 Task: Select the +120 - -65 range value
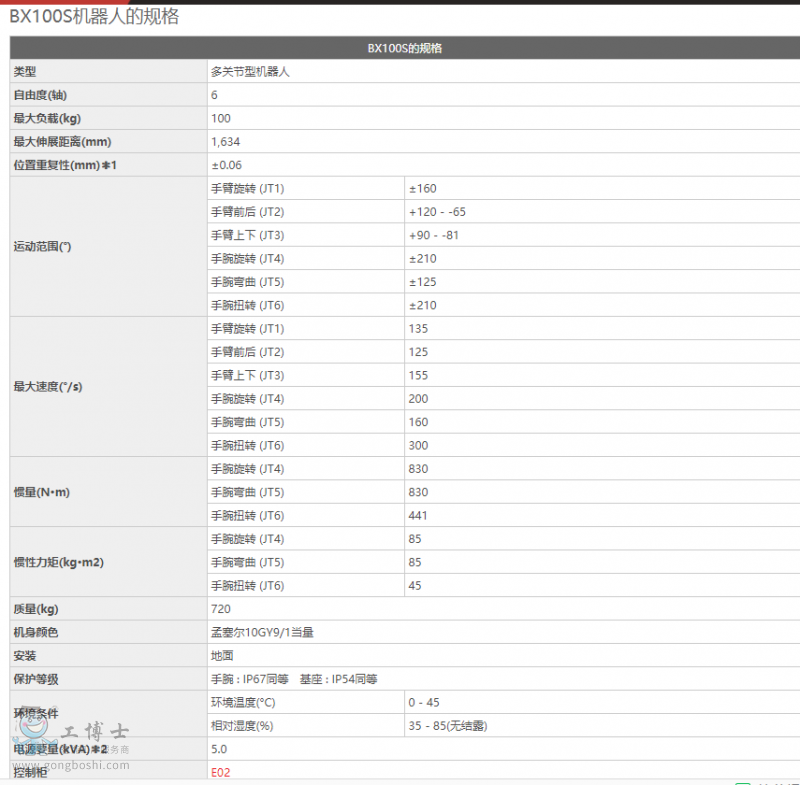point(437,212)
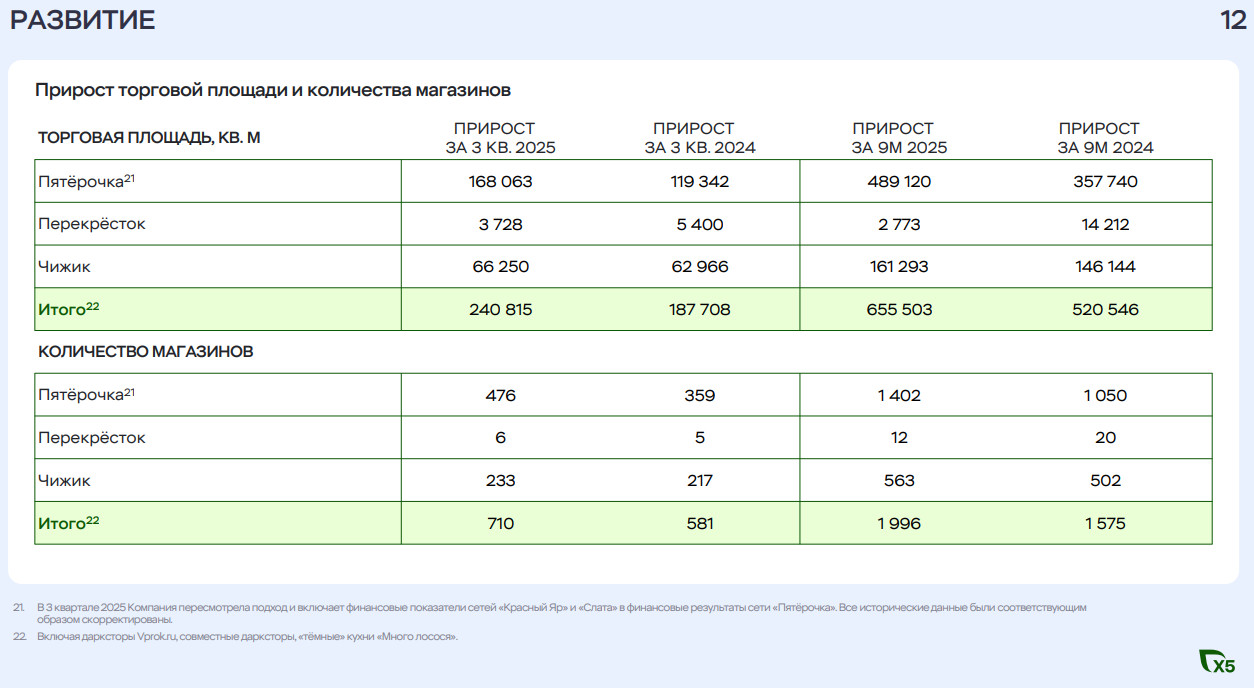Select the store count cell 476
Screen dimensions: 1254x688
(500, 396)
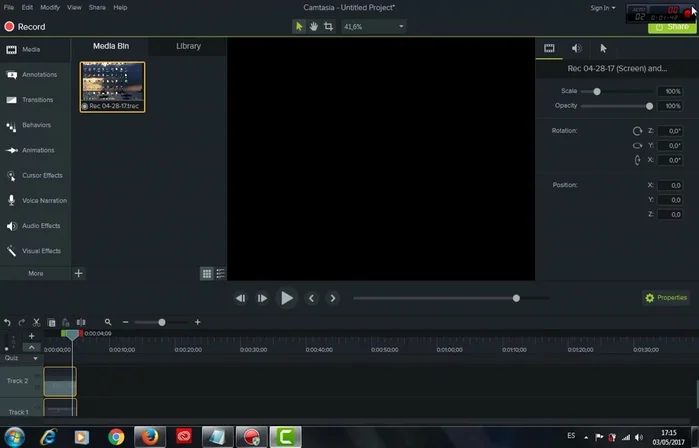
Task: Click the Opacity slider handle
Action: 650,106
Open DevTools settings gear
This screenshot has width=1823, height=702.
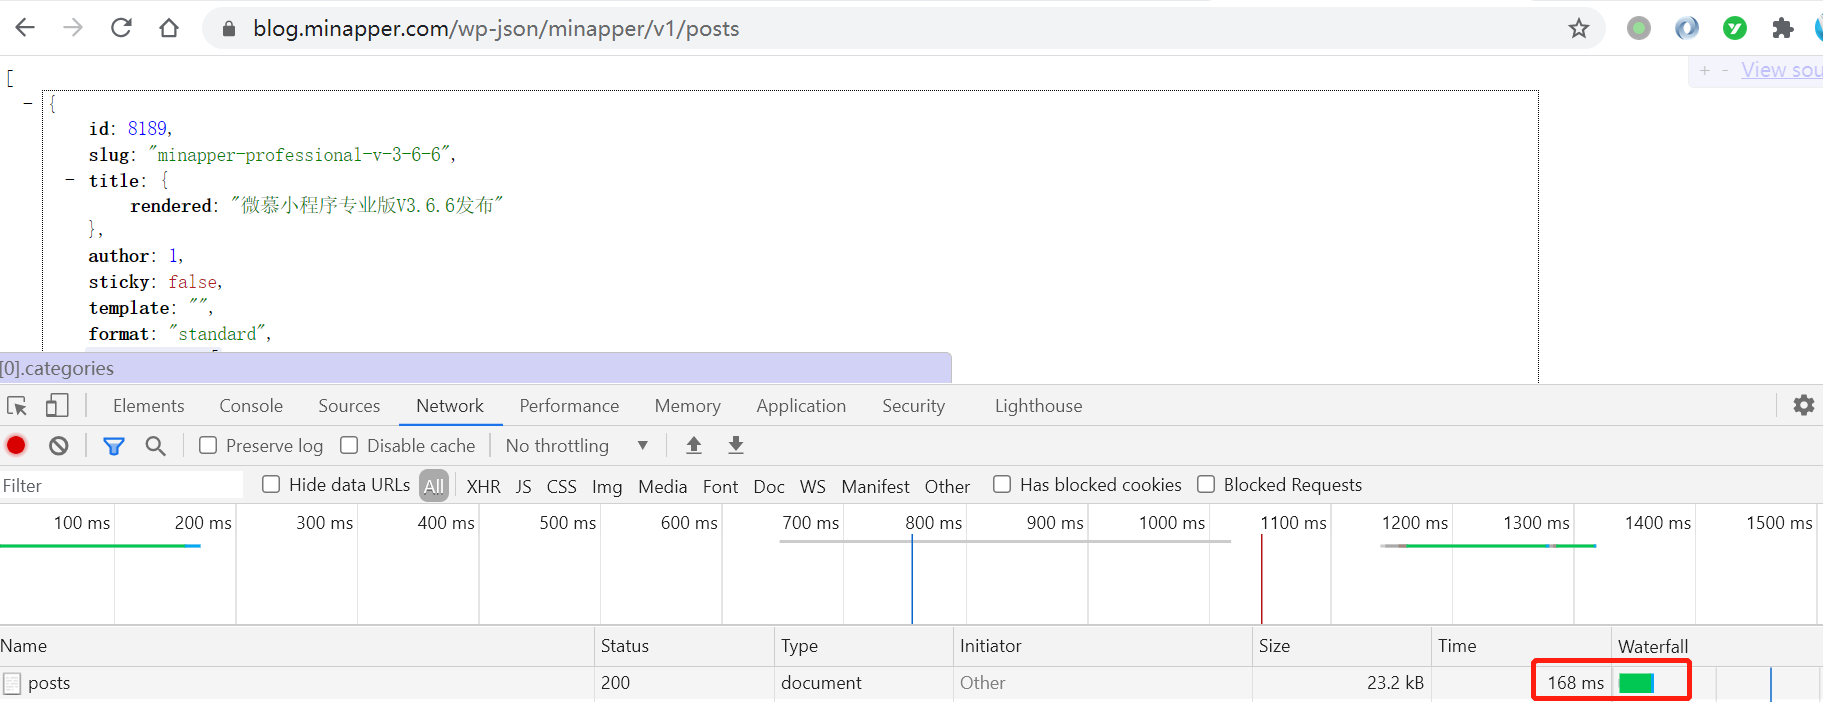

--------------------------------

● **EXERCISE OBJECTIVE**
Transcribe each entry above character for character, omitting pictures.

● **ANSWER SPACE**
 Task: Select the +120 - -65 range value
point(437,212)
Select the store count cell 476
Screen dimensions: 1254x688
(500, 396)
Task: Click the Opacity slider handle
Action: 650,106
Open DevTools settings gear
This screenshot has width=1823, height=702.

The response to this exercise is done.